Unlike welfare, which only certain individuals qualified for, the guaranteed minimum income project was open to everyone. It was the first—and to this day, only—time that Canada has ever experimented with such an open-door social assistance program.
[....]
The government wanted to know what would happen if everybody in town received a guaranteed income, and specifically, they wanted to know whether people would still work.

It turns out they did.

Only two segments of Dauphin's labour force worked less as a result of Mincome—new mothers and teenagers. Mothers with newborns stopped working because they wanted to stay at home longer with their babies. And teenagers worked less because they weren't under as much pressure to support their families.

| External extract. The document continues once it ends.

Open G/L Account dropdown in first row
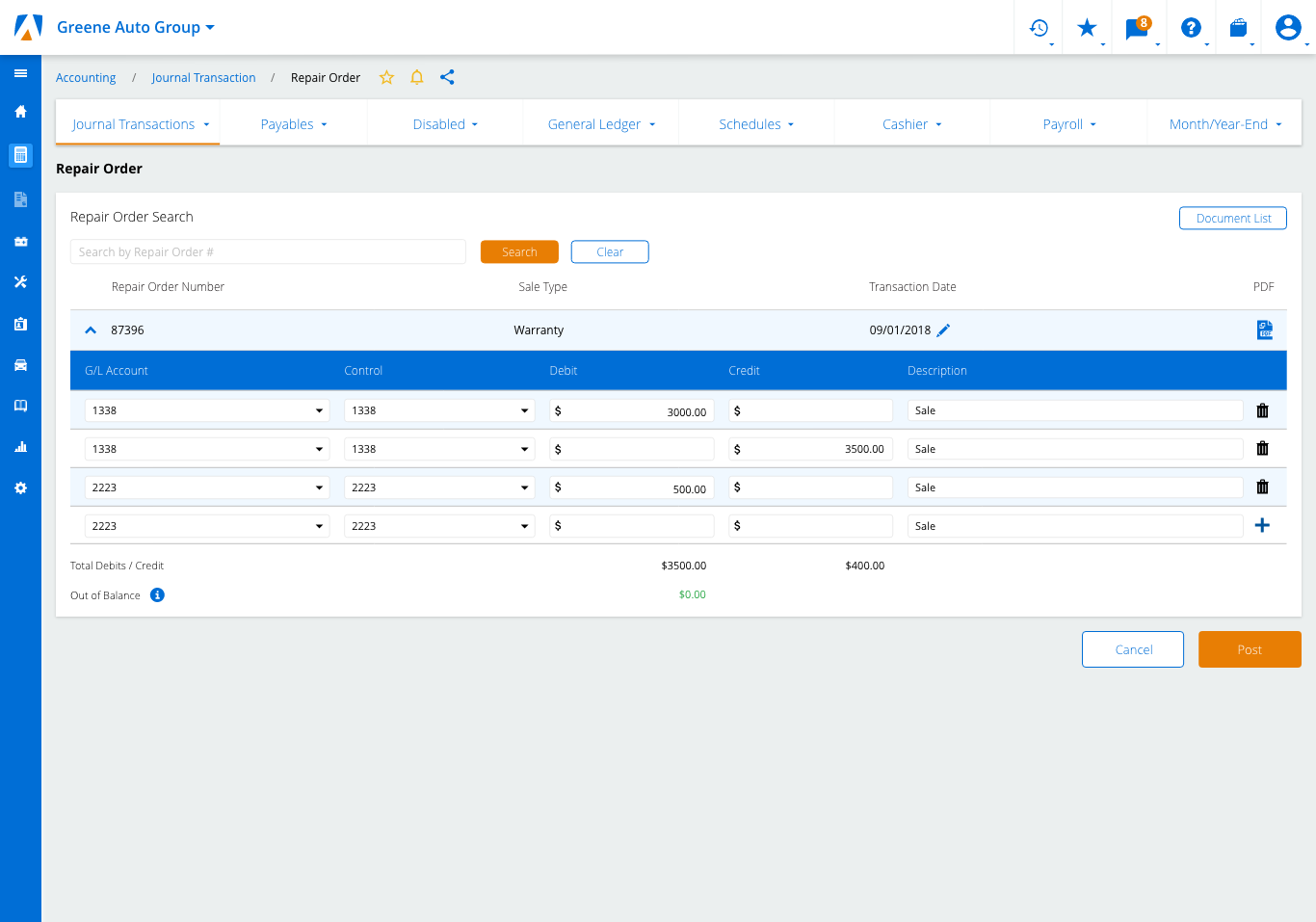 pyautogui.click(x=207, y=410)
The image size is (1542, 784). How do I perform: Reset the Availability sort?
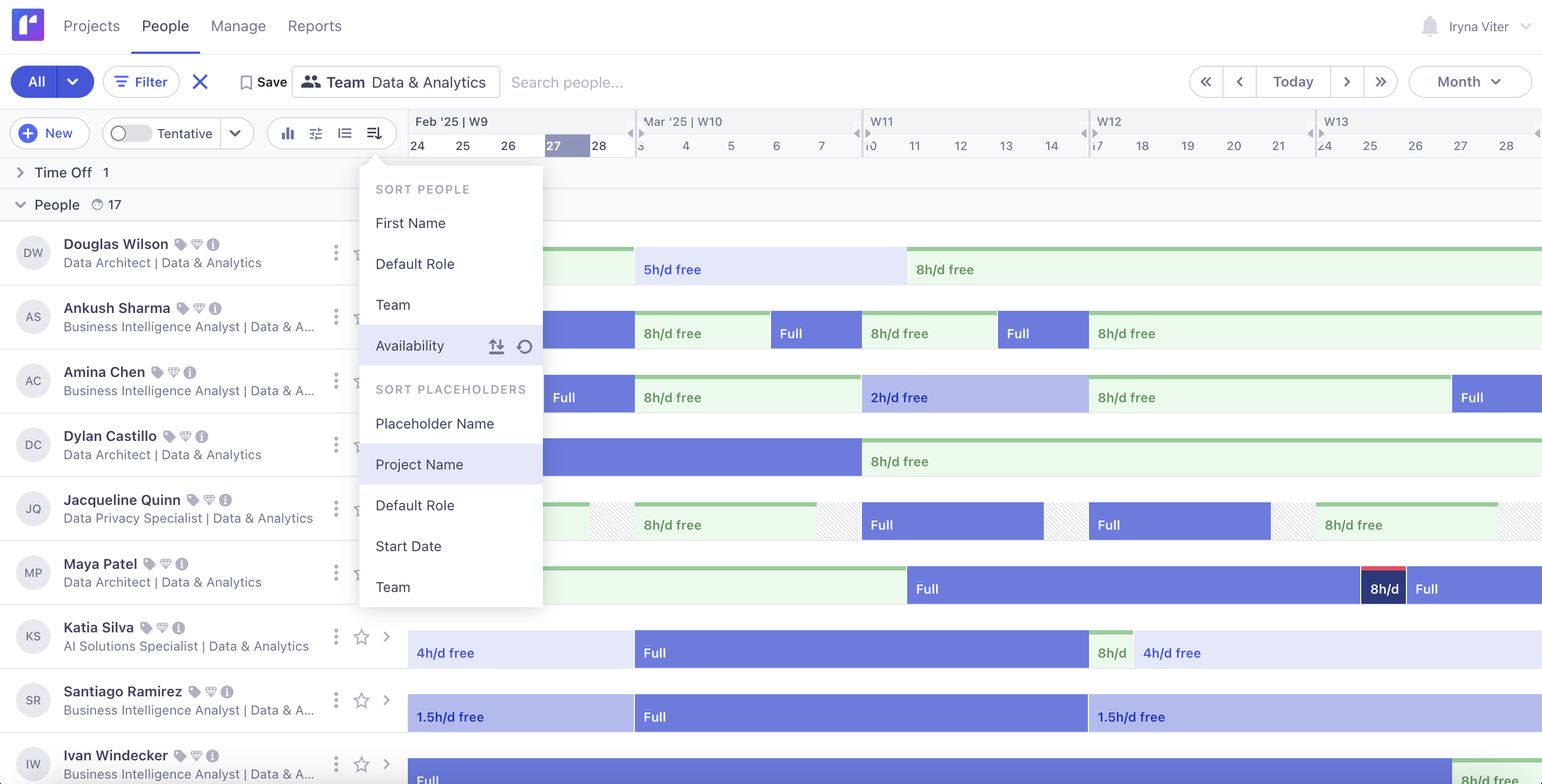point(525,346)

The end result was that they spent more time at school and more teenagers graduated. Those who continued to work were given more opportunities to choose what type of work they did.
[....]
In the period that Mincome was administered, hospital visits dropped 8.5 per cent. Fewer people went to the hospital with work-related injuries and there were fewer emergency room visits from car accidents and domestic abuse. There were also far fewer mental health visits.

It's not hard to see why, says Forget.

“When you walk around a hospital, it's pretty clear that a lot of the time what we're treating are the consequences of poverty,” she says.

Give people financial independence and control over their lives and these accidents and illnesses tend to dissipate, says Forget. In today's terms, an 8.5 per cent decrease in hospital visits across Canada would save the government $4 billion annually, by her calculations.